===== Material to process
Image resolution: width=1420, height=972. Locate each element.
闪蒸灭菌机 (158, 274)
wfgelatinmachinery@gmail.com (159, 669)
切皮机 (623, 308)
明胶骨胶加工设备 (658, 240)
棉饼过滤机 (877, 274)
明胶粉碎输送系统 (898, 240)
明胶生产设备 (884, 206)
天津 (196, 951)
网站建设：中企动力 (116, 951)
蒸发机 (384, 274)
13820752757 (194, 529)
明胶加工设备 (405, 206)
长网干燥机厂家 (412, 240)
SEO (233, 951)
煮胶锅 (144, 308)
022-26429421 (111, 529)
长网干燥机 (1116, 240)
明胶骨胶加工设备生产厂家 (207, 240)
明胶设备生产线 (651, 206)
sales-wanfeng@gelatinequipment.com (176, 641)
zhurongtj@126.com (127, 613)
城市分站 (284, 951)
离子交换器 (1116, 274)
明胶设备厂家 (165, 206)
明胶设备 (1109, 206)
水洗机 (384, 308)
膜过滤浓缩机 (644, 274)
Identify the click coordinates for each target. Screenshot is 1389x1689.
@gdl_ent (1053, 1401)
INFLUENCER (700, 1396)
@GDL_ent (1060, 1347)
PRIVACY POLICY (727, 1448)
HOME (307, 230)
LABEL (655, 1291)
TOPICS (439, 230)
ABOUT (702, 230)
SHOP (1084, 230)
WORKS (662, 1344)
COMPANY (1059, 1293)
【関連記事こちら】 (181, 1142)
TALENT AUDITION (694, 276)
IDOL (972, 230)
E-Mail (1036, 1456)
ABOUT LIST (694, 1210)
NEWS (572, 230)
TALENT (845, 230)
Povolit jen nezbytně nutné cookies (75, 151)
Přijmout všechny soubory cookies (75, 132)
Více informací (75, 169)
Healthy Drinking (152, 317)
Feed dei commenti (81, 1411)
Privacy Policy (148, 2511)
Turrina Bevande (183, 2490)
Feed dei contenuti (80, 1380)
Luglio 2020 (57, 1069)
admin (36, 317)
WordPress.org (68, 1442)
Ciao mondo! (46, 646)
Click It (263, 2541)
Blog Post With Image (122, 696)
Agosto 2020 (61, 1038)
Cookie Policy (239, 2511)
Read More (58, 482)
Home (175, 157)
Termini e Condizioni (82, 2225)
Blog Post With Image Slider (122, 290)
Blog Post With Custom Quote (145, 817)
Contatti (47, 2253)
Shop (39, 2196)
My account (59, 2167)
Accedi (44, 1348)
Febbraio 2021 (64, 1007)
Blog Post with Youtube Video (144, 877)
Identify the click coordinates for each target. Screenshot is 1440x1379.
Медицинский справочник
==========
Task objective: Which lines of the data above contain the string "Blog"? List each of them in full.

Response:
Blog Post With Image (122, 696)
Blog Post With Image Slider (122, 290)
Blog Post With Custom Quote (145, 817)
Blog Post with Youtube Video (144, 877)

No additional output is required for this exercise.